→ YOUR ASSIGNMENT: Everything from the line with "Sort by the Command column header" through the final line of the listing below must be retyped exactly, apart from the pictures.

→ INFORMATION SHOWN:
══════════════════════════════
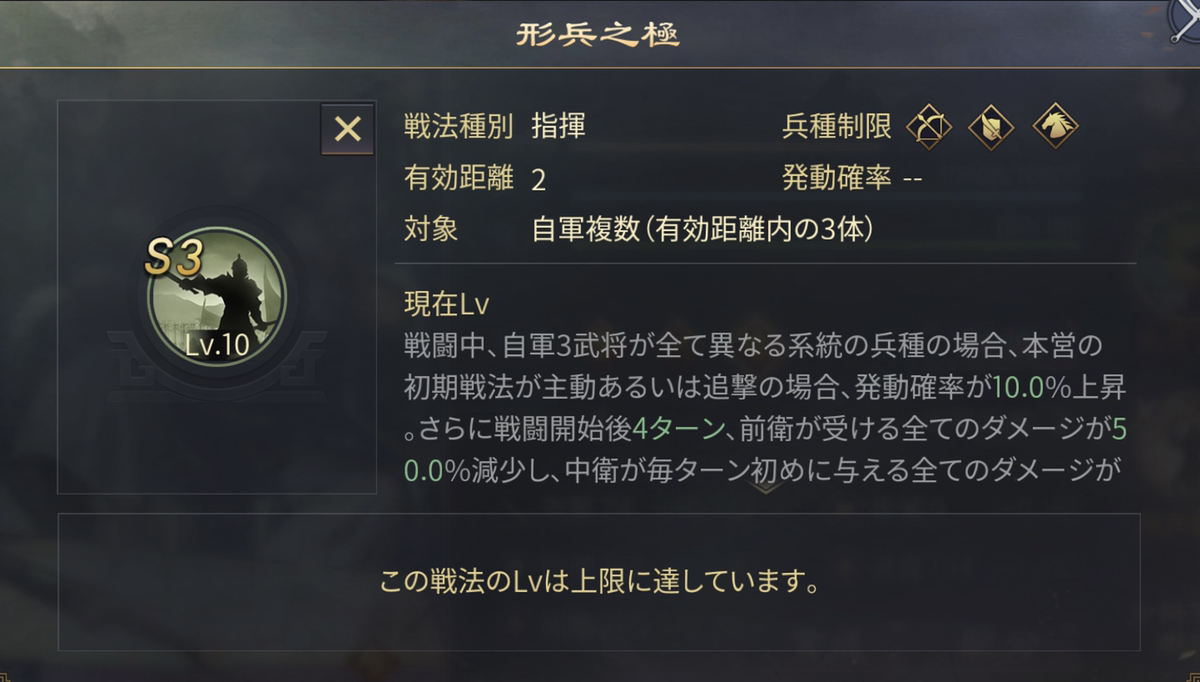This screenshot has width=1200, height=682.
Task: Click the 形兵之極 title text
Action: (x=599, y=32)
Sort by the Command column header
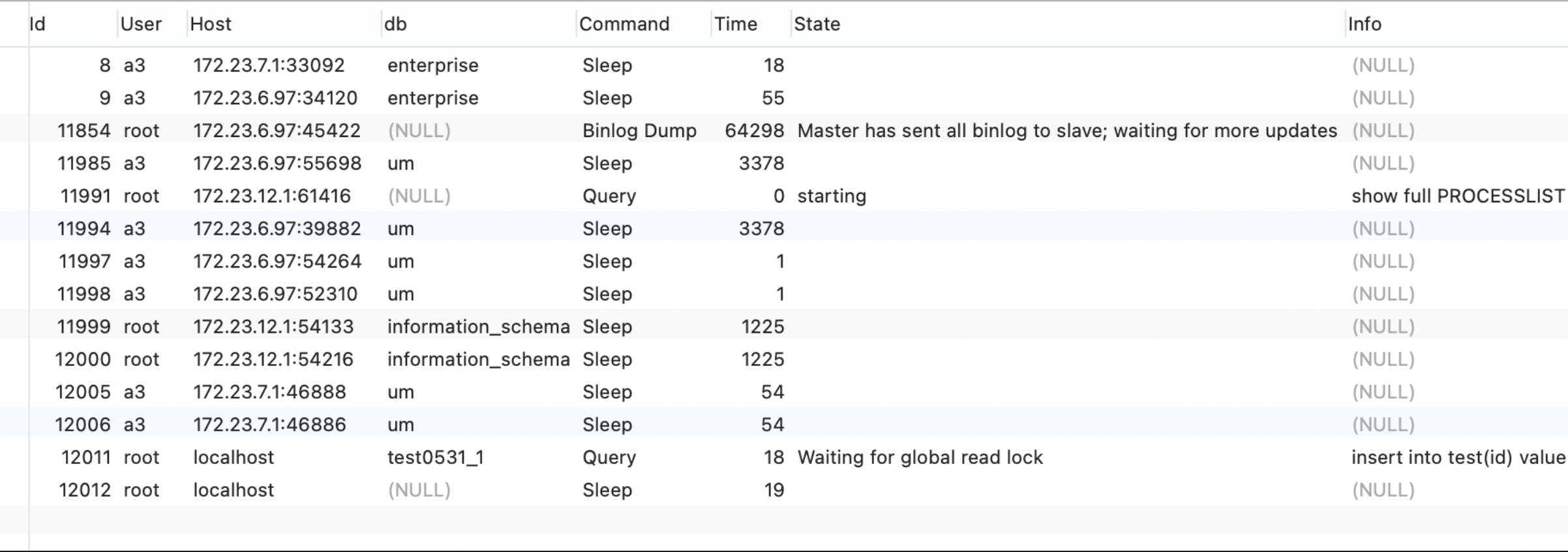This screenshot has height=552, width=1568. coord(624,24)
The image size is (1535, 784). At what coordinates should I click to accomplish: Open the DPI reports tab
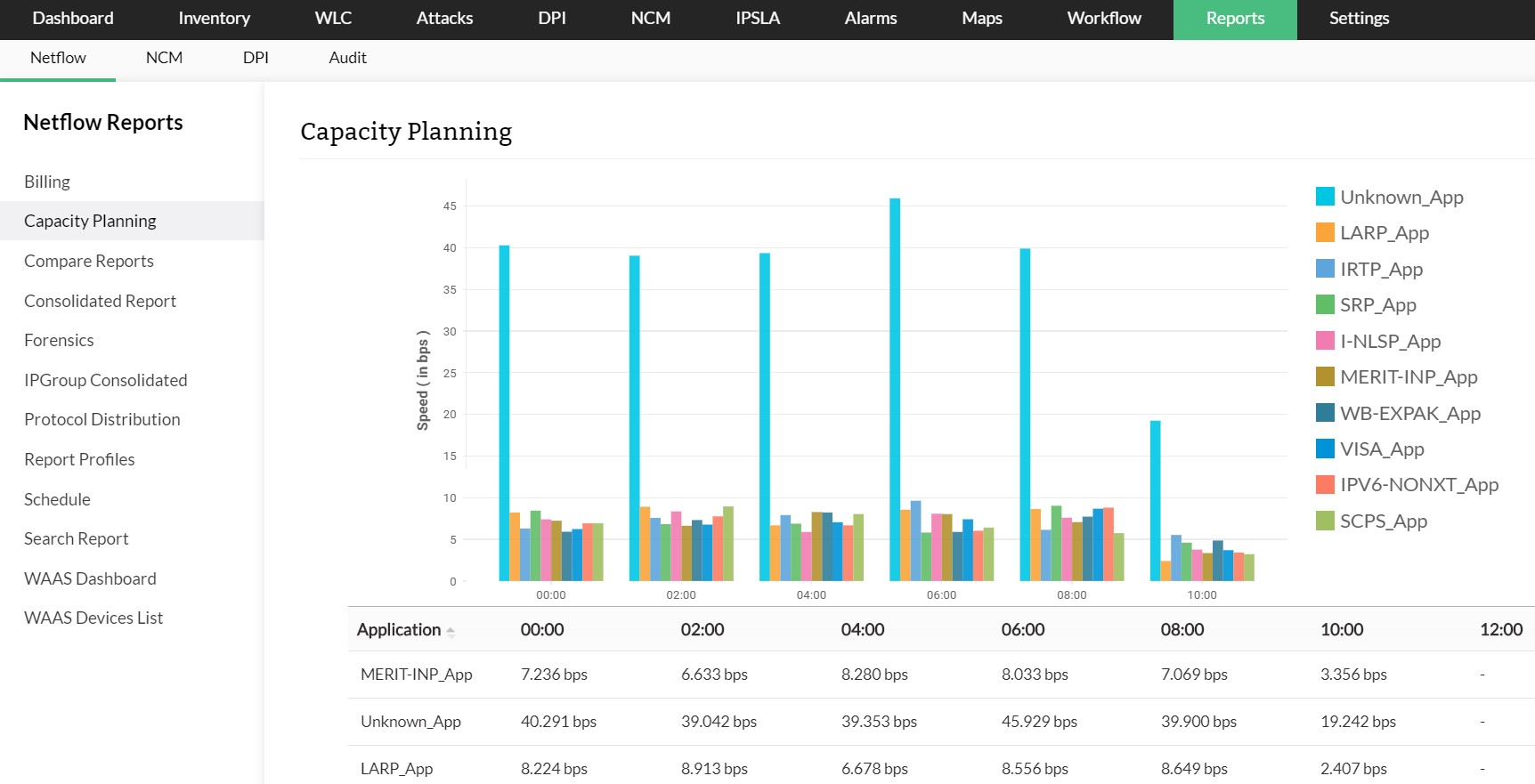pos(256,58)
══════════════════════════════
→ EXERCISE ANSWER:
Sort by the Command column header
This screenshot has height=552, width=1568. coord(624,24)
The image size is (1535, 784). At what coordinates should I click to accomplish: Open the DPI reports tab
pos(256,58)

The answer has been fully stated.